Les recommandations les plus récentes de l'OMS, qui n'incluent pas encore les résultats de l'essai COVID-OUT, sont explicitement contre l'utilisation de la fluvoxamine et de l'ivermectine mais ne fournissent aucune recommandation concernant la metformine. Malgré ces recommandations, des médicaments dont l'efficacité contre le Covid-19 n'a pas été prouvée continuent d'être prescrits par certains médecins.
Les résultats de l'essai COVID-OUT fournissent des données supplémentaires convaincantes avec un bon niveau de preuve, que la fluvoxamine et l'ivermectine ne sont pas efficaces pour prévenir la progression vers une forme grave.
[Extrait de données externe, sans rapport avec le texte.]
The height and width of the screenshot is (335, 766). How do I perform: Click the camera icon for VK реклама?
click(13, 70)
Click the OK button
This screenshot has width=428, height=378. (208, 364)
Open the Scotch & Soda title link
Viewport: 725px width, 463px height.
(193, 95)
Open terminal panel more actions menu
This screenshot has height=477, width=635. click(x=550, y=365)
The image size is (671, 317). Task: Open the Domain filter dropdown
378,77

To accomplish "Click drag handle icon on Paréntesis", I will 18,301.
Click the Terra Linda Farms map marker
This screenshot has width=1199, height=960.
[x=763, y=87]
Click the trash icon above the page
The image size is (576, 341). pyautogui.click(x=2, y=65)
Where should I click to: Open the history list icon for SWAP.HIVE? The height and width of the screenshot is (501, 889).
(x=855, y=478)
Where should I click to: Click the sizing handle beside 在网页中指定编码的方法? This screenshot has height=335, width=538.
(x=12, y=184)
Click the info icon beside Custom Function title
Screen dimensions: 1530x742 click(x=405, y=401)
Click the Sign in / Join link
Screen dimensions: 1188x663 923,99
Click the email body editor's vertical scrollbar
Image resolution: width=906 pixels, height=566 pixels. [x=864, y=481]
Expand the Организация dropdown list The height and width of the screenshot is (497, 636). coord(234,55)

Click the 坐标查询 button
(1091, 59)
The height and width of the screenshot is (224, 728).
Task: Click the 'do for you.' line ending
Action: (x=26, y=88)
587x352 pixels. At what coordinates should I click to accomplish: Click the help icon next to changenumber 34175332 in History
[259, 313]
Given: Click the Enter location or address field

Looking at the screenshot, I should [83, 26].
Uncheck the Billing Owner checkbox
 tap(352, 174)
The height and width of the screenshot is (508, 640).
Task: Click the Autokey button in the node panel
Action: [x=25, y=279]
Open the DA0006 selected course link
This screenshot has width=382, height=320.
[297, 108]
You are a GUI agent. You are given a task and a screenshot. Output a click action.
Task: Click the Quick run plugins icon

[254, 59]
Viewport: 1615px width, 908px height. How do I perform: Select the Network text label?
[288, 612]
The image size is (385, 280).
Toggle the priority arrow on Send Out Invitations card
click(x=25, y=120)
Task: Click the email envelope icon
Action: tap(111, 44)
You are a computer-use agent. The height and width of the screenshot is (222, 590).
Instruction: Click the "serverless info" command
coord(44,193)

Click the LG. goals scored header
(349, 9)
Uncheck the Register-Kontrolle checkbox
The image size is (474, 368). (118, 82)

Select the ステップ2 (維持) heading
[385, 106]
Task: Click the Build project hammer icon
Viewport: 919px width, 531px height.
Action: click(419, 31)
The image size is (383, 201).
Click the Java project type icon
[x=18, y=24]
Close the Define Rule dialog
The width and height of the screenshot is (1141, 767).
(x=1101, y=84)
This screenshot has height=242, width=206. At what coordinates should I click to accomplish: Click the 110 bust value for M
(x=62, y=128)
Si une des analyses secondaires, qui doit donc être interprétée avec prudence, suggère que la metformine pourrait réduire un critère composite de visite aux urgences, d'hospitalisation ou de décès, pour les experts ce résultat n'indique rien de plus que la nécessité d'une étude plus approfondie à ce stade.
Rester sur l’Evidence Based-Medicine
Si quelque chose a été largement démontré pendant cette pandémie, c’est qu’il est possible de faire de bonnes études et que seules celles-ci apportent des réponses fiables. Selon un éditorial associé : « Il n'y a pas toujours de bonnes réponses, mais certaines réponses sont clairement mauvaises ».
En effet, prescrire des traitements repositionnés qui ne sont pas efficaces n'est pas neutre ou inoffensif. En plus de priver les malades des traitements appropriés et disponibles désormais, une telle prescription peut entraîner des effets secondaires sans aucun bénéfice thérapeutique et des pénuries de médicaments pour les patients qui en ont besoin pour d'autres maladies.
En ce qui concerne la Covid-19, certains choix de médicaments, en particulier ceux qui font l'objet de recommandations négatives de l'OMS, sont clairement mauvais. En continuant à pratiquer une médecine fondée sur des preuves, les médecins mettent toutes les chances du côté de leurs malades et ceux-ci ne méritent pas moins.